Bob Dylan and Bruce Springsteen perform during a Rock and Roll Hall of Fame show, Sept. 1, 1995. — Photo by Neal Preston/Corbis
Summer is a time for music festivals and memories of songs and albums from our past. With that in mind, we look at nine uplifting folk-rock albums that we think do what folk-rock does best — blend evocative storytelling with some rock 'n' roll. It doesn't hurt that the personalities behind them — Springsteen, Dylan and the like — are the ones telling the stories.

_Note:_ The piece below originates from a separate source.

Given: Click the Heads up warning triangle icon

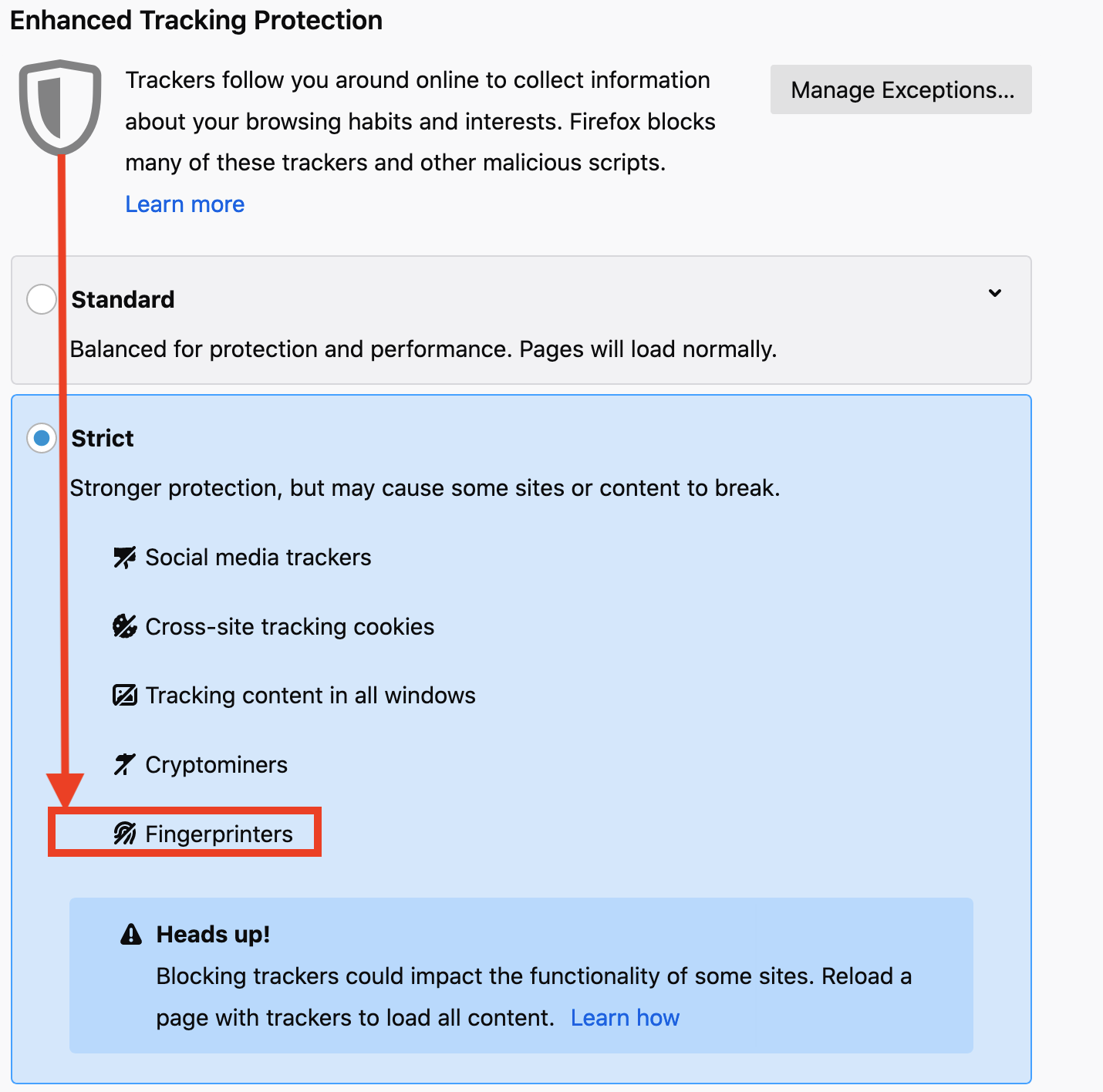Looking at the screenshot, I should click(x=131, y=934).
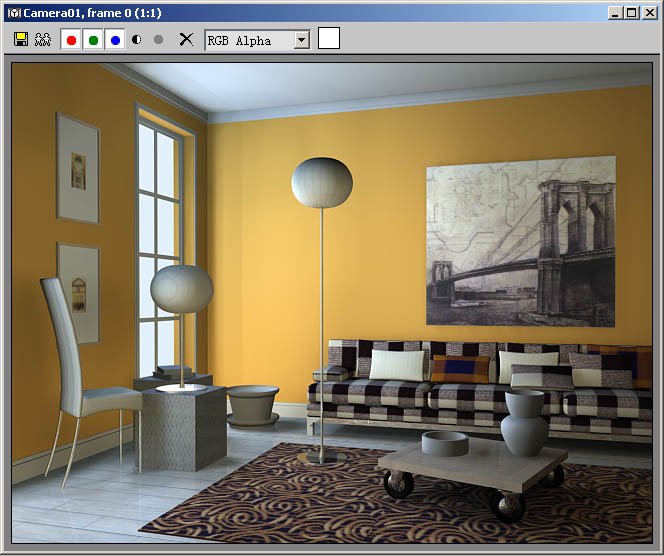This screenshot has width=664, height=556.
Task: Clone the virtual frame buffer window
Action: tap(43, 39)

Below is our list of albums plus a favorite song. Tell us whether you love them or loathe them by leaving a comment on the bottom of this page or visit the messages board):
- Bob Dylan — Bringing It All Back Home: "It's All Over Now, Baby Blue"
- The Byrds — Mr. Tambourine Man: "All I Really Want to Do"
- Simon and Garfunkel — Parsley, Sage, Rosemary and Thyme: "Homeward Bound"
- Nick Drake — Five Leaves Left: "Day Is Done"
- Fairport Convention — Liege & Lief: "Matty Groves"
- Traffic — John Barleycorn Must Die: "John Barleycorn"
- Roy Harper — Stormcock: "Hors d'œuvres"
- Bruce Springsteen — Nebraska: "Highway Patrolman"
- R.E.M — Fables of the Reconstruction: "Wendell Gee"
Bob Dylan — Bringing It All Back Home (1965). Track that will improve your life: "It's All Over Now, Baby Blue"
This was Dylan's first album to mix folk with rock 'n' roll. Though the LP seemed to devote one side to each genre, never had there been rock as lyrically ambitious as the frantic "Subterranean Homesick Blues, " nor folk as texturally sprawling as "It's Alright, Ma (I'm Only Bleeding)." For my money, this is Dylan's most accessible album. Its best-known song, "Mr. Tambourine Man, " would feel equally at home on pirate radio or at a middle-school dance. The rock sizzles, while the folk goes deeper than anyone had before — including Dylan himself. Just listen to how he captures the end of a relationship in "It's All Over Now, Baby Blue": "The vagabond who's rapping at your door/ Is standing in the clothes that you once wore./ Strike another match, go start anew, / And it's all over now, Baby Blue."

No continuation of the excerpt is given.